An opinion piece in The Augusta Chronicle on March 23 ("A much-needed nuclear renaissance is sweeping the word," by Dr. Susan Wood and Mal McKibben) misstated Friends of the Earth's position on nuclear power.
Friends of the Earth, like most environmental groups, opposes nuclear power. Here's why:
Chernobyl and Three Mile Island were the highest profile incidents, but reactor accidents aren't just a thing of the past. For example, last summer in Japan, an earthquake damaged a nuclear power plant and led to the release of radioactive waste into the sea. Terrorism and intentional sabotage are also threats.

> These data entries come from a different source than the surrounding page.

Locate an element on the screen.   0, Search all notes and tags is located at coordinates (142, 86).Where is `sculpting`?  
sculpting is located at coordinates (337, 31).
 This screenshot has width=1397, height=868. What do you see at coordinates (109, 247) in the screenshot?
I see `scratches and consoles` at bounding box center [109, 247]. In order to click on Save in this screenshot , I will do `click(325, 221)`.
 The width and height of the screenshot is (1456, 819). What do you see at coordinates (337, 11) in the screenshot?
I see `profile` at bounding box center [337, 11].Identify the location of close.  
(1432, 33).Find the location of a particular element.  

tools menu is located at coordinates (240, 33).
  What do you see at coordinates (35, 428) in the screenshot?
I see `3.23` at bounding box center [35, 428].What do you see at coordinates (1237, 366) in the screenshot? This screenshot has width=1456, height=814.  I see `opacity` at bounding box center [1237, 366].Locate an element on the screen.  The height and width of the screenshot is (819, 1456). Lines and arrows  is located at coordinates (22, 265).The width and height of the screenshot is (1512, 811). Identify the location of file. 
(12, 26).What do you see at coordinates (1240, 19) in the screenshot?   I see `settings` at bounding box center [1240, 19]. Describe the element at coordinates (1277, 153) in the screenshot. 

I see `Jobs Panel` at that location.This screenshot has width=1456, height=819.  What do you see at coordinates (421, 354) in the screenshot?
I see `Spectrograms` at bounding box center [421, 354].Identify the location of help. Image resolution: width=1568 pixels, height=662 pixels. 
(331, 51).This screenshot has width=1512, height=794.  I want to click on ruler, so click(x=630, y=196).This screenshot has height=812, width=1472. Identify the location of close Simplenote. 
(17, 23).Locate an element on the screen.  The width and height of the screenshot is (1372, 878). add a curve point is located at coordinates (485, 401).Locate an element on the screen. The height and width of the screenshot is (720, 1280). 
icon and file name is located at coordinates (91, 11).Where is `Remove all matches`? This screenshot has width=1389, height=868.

There's also the problem of transporting and storing nuclear waste. The United States currently has no long-term waste repository, and if environmental concerns about opening one could ever be surmounted, the thousands of trains carrying waste to that site would endanger towns and cities across the country.
The third strike against nuclear power is that it is extremely expensive. Each new reactor can cost $8 billion or more and take a decade to construct. That's why the private sector has refused to finance new reactors in the United States for decades, and why the industry is so eager to receive taxpayer subsidies. Clean energy alternatives such as efficiency improvements and wind power are much more affordable and can be adopted much more quickly.
Nick Berning, Washington, D.C.
(The writer is press secretary for Friends of the Earth.)